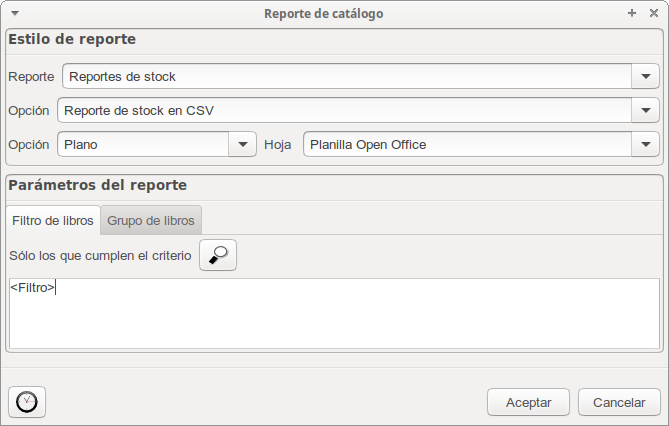
Task: Close the Reporte de catálogo dialog
Action: coord(654,13)
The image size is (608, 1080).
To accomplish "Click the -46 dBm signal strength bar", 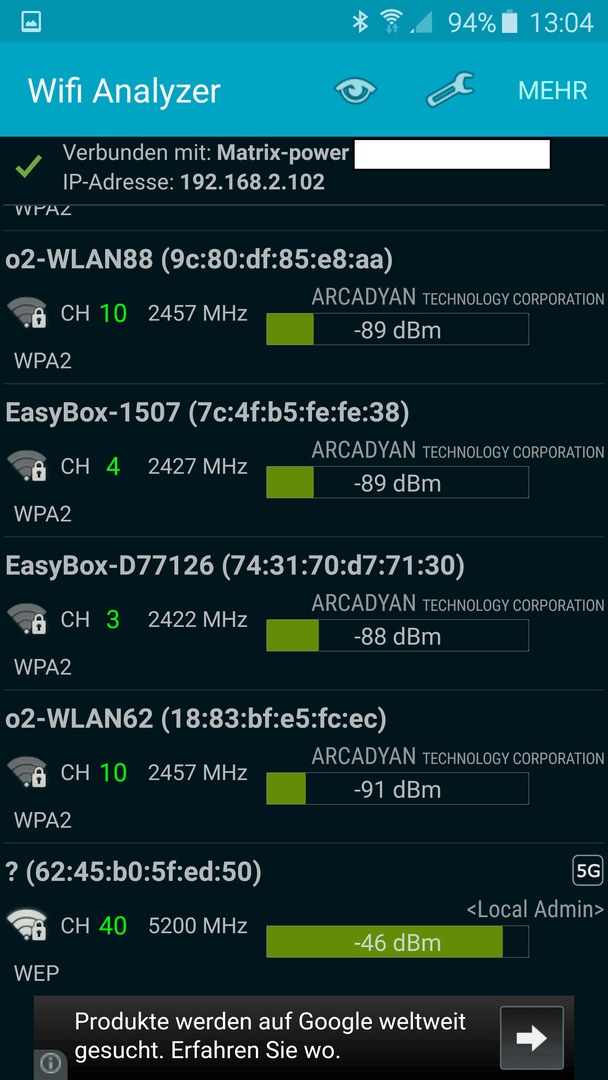I will tap(397, 942).
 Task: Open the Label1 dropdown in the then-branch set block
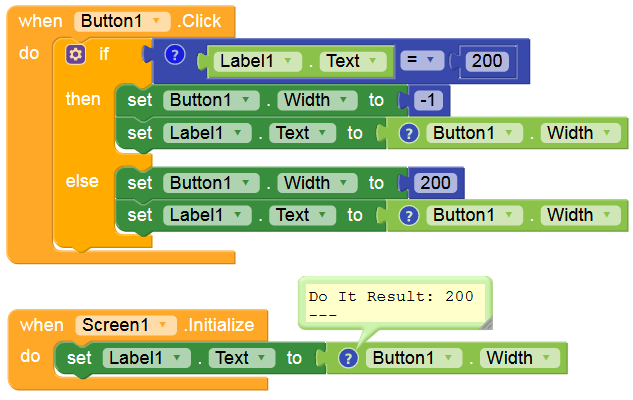[x=238, y=133]
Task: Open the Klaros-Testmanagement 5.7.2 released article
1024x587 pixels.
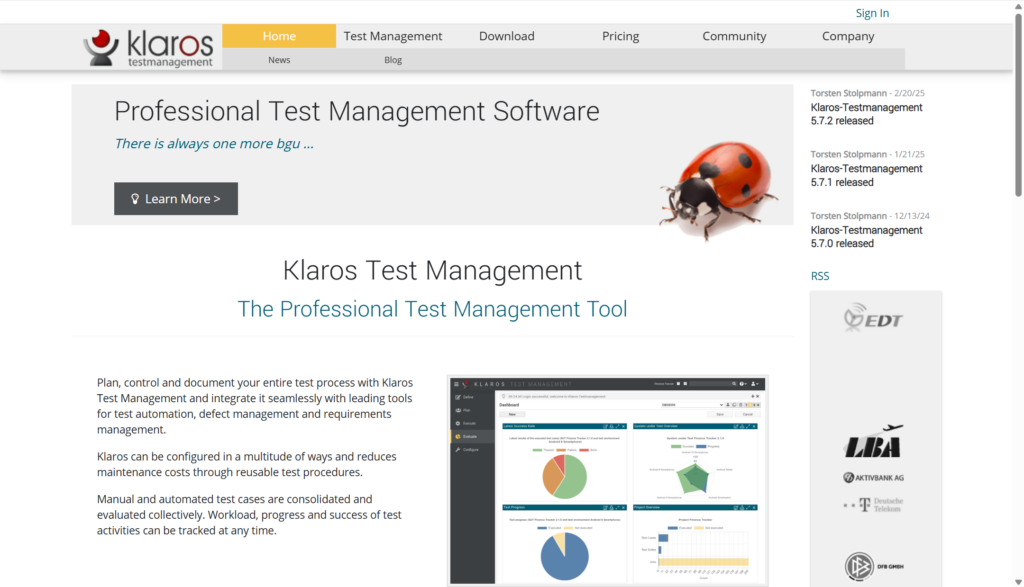Action: pyautogui.click(x=866, y=114)
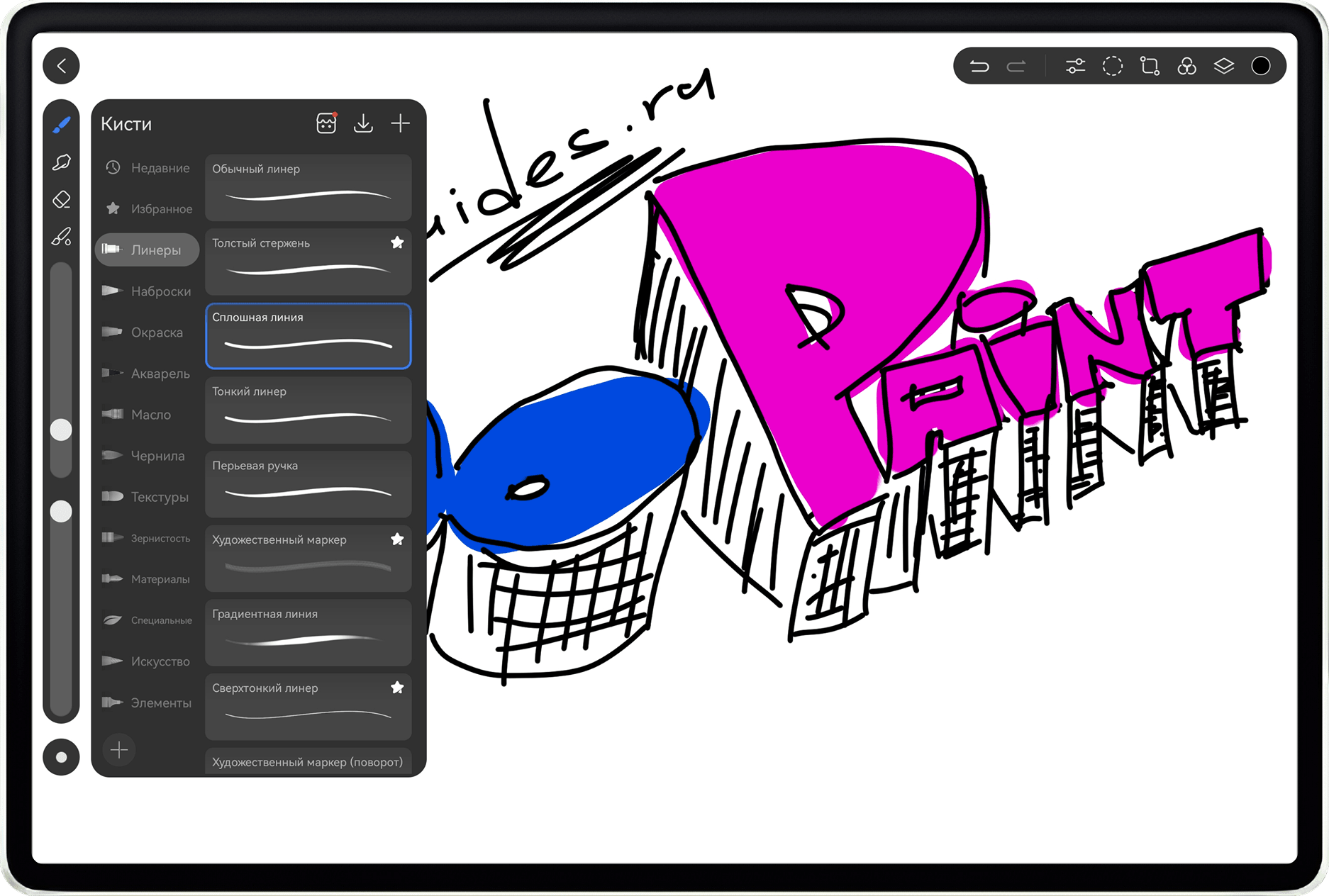Toggle favorite star on Толстый стержень
1329x896 pixels.
coord(397,242)
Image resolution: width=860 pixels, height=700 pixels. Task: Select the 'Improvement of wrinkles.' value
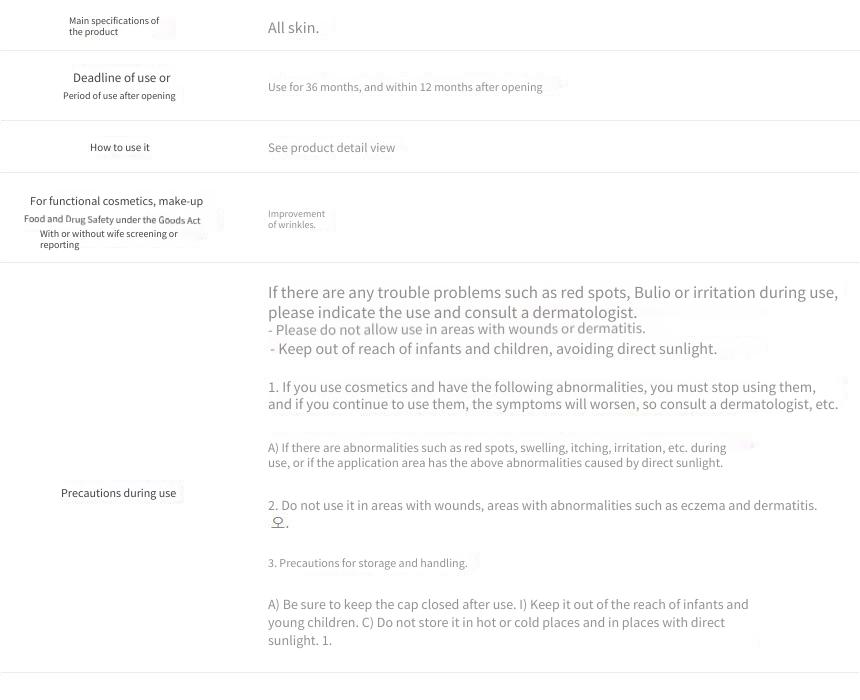pos(296,219)
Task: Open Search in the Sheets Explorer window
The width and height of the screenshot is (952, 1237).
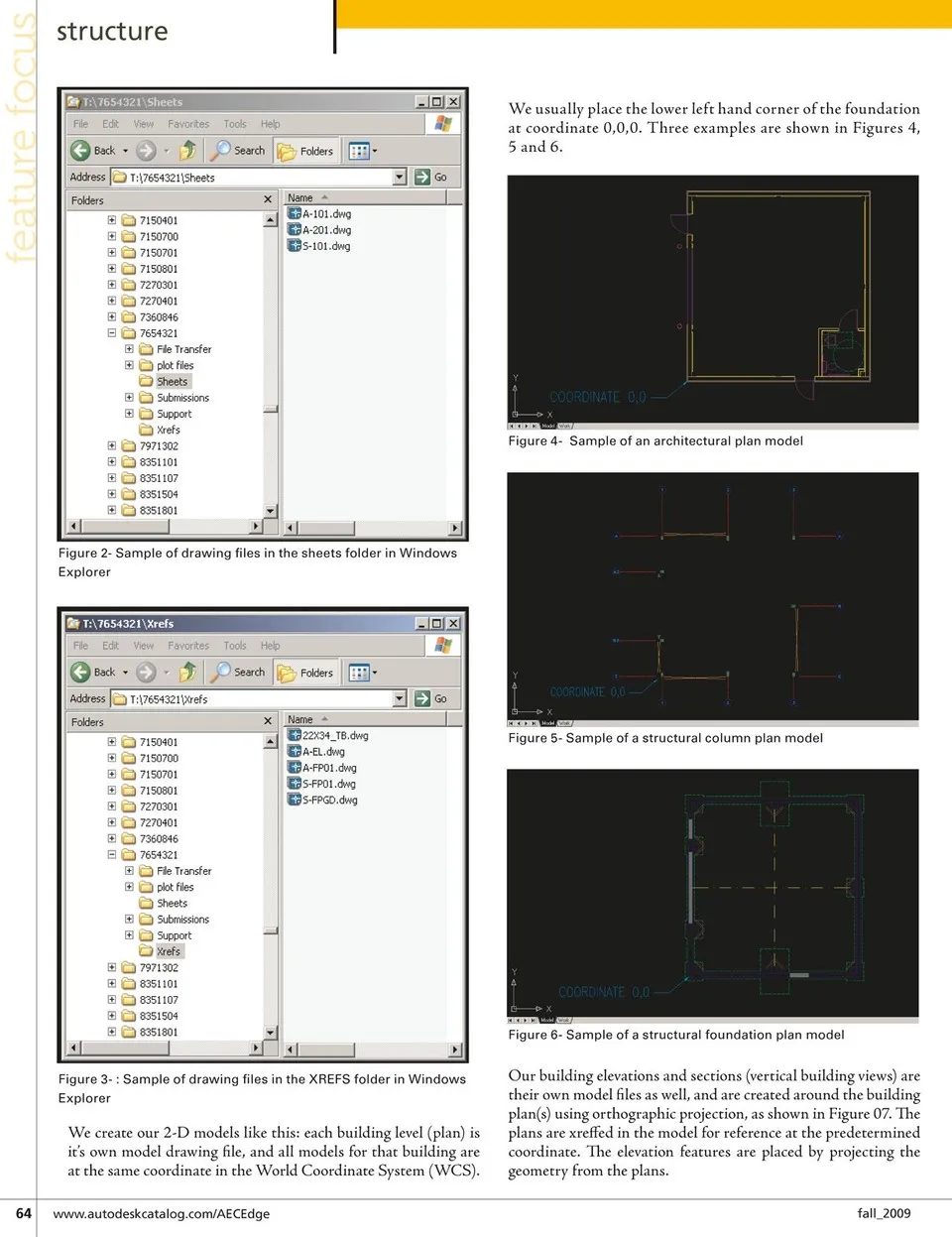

■ ■ ■ ■

■ How to complete this task: Using the records above, copy exactly and only the lines from the line with "Task: Open the Klaros-Testmanagement" through the end, both included; leave every picture out.

■ Exercise result:
Task: Open the Klaros-Testmanagement 5.7.2 released article
1024x587 pixels.
Action: pyautogui.click(x=866, y=114)
Toggle favorite star on Толстый стержень
1329x896 pixels.
coord(397,242)
Image resolution: width=860 pixels, height=700 pixels. Task: Select the 'Improvement of wrinkles.' value
pos(296,219)
Task: Open Search in the Sheets Explorer window
The width and height of the screenshot is (952, 1237).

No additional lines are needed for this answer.